We've done almost all the boring stuff now, just one property left to do. So far we can add and remove FileInfo objects from the collection in a variety of ways, however, we can't read any of these objects! That is easily fixed with a single property.

Listing 7
public FileInfo this[int Index]
{
	get { return (FileInfo)this.InnerList[Index]; }
	set { this.InnerList[Index] = value; }
}

This may look a little strange to some of you, but it's really pretty easy. This property will allow us to grab a FileInfo object from a specified location within the collection like you would with any collection. For this reason the property does not have a name, the first line is simply saying "Whenever somebody accesses the object and passes an Integer". We then retrieve or assign to the corresponding FileInfo object in InnerList.
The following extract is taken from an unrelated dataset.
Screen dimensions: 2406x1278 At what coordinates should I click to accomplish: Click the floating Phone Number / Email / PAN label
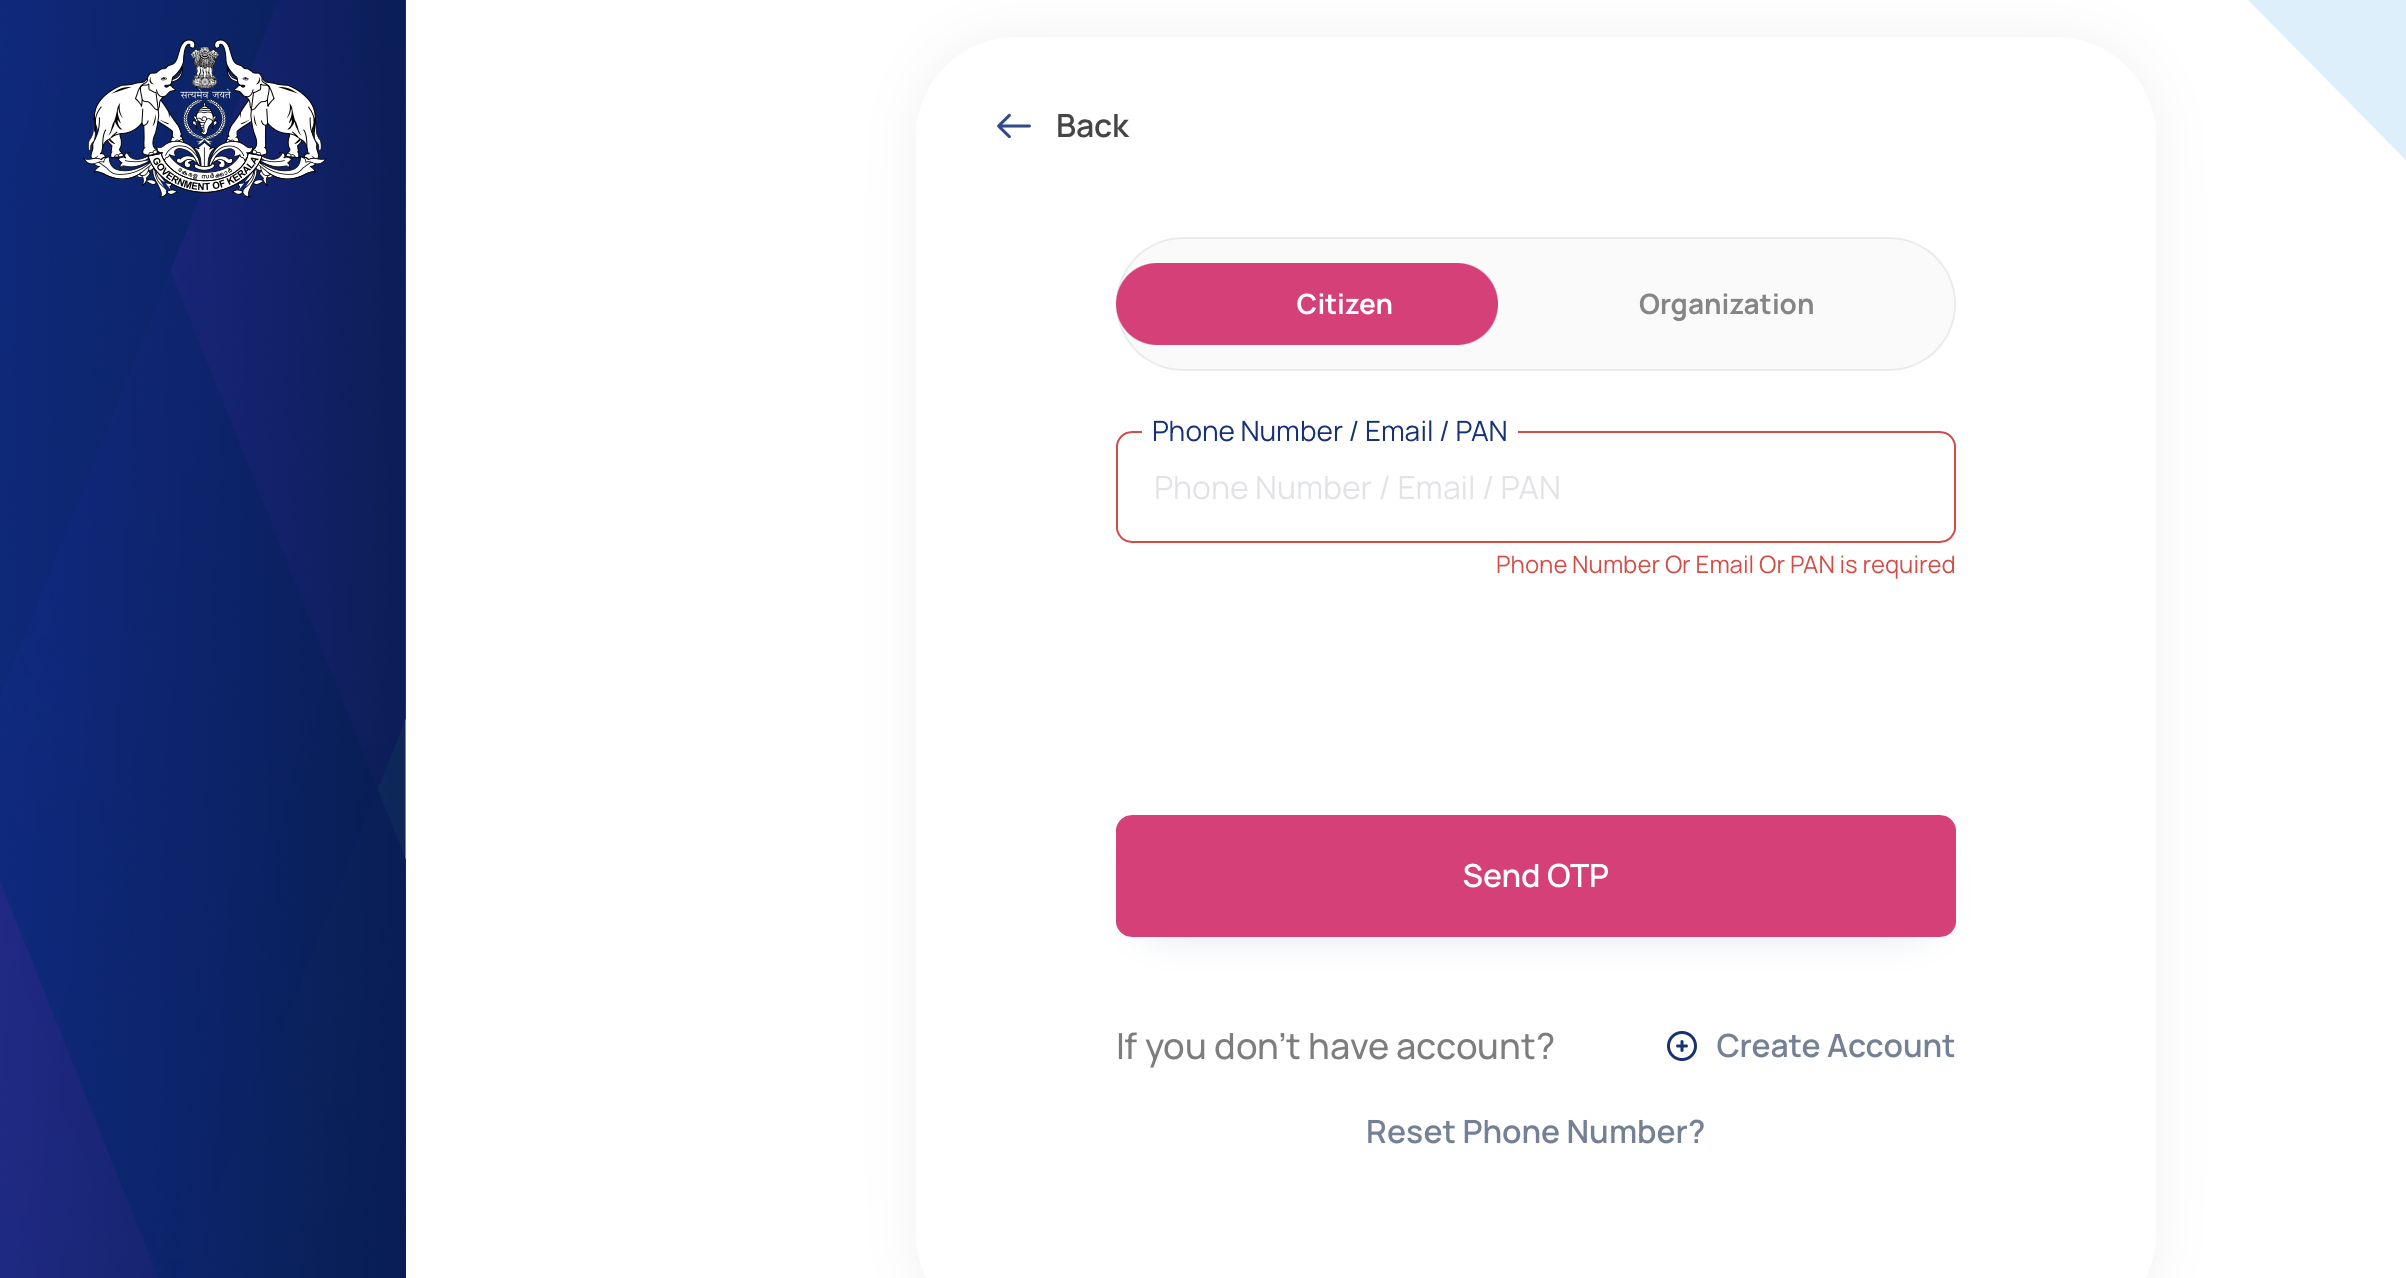(1329, 431)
Sorting FileInfoCollection

Now we can get on with the fun bits! How often have you been asked to display a list of files in an awkward order? By file name, by file size, by extension, or by the date that's embedded right in the middle of the file name (when people are feeling REALLY annoying). Well, you are about to write a few lines of code that will make all these troubles disappear! OK, not quite, but I guarantee it will save you loads of time in the long run.

At this point we need to take a minute to understand how .NET sorts objects. There are several ways that values can be sorted, which all have their strengths and weaknesses. The method .NET uses for sorting collections of objects is known as a Bubble Sort. A Bubble Sort works by comparing each object to the one after it, if it is 'larger' than the next object, it is moved past that object and the sort starts again. If it is 'smaller' than the object after it, it is left where it is, and the search moves on to the next object. In this way, the 'smallest' value ends up at the start, while the 'largest' value is at the end. Confused? Here's an example:

Assume that we have an array of integers which looks like this:

34, 6, 12, 2

The sort starts at the beginning and asks "Is 34 larger than 6?", it is, so the array is rearranged to look like this:

6, 34, 12, 2

The sort goes back to the start and asks "Is 6 larger than 34?", it isn't, so the array stays the same and we move onto the next number - 34. The search then asks "Is 34 larger than 12?", it is, so the array is rearranged again:

6, 12, 34, 2

Because the array has been rearranged the search starts from the beginning again. "Is 6 larger than 12?" - no. "Is 12 larger than 34?" - no. "Is 34 larger than 2?" - yes, so rearrange and start the search again:

6, 12, 2, 34

"Is 6 larger than 12?" - no. "Is 12 larger than 2?" - yes rearrange and re-start:

6, 2, 12, 34

"Is 6 larger than 2?" - yes, so swap them and restart:

2, 6, 12, 34

This time the answer to every question is "no", and this tells the sort that it is complete. I should note here that a Bubble Sort is the least efficient method of sorting values and should not be used for lists of hundreds of items.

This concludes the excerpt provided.